(Records from a dataset)
____

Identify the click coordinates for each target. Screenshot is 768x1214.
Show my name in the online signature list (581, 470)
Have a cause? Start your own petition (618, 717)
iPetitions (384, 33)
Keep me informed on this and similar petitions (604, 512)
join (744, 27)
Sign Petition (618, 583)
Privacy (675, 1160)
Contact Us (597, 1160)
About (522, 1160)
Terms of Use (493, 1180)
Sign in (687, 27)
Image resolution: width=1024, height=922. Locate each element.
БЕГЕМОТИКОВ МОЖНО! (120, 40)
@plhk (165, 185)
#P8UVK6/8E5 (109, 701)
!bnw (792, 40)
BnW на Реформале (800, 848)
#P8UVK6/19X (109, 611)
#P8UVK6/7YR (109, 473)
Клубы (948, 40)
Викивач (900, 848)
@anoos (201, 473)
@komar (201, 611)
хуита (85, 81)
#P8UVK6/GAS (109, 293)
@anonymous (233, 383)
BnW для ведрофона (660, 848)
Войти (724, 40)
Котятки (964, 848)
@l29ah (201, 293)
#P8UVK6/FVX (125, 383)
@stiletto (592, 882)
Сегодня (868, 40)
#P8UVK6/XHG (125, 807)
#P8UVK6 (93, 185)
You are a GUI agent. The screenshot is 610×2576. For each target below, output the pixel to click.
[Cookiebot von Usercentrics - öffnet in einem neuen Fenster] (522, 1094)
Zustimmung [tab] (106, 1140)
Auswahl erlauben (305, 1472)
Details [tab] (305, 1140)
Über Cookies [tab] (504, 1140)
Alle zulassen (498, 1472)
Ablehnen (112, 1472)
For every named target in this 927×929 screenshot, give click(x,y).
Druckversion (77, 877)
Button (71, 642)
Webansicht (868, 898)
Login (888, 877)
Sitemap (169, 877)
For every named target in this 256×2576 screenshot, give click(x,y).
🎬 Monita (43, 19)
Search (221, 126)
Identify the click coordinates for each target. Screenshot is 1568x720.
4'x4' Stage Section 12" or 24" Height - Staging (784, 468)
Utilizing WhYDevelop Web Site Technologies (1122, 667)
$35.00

____

### THE EXERCISE
Gather every line in the records above that contains the string "Identify".

### FINISHED TASK
Identify the click coordinates for each target. Screenshot is 768x1214.
Identify the click coordinates for each target. Screenshot is 1568x720.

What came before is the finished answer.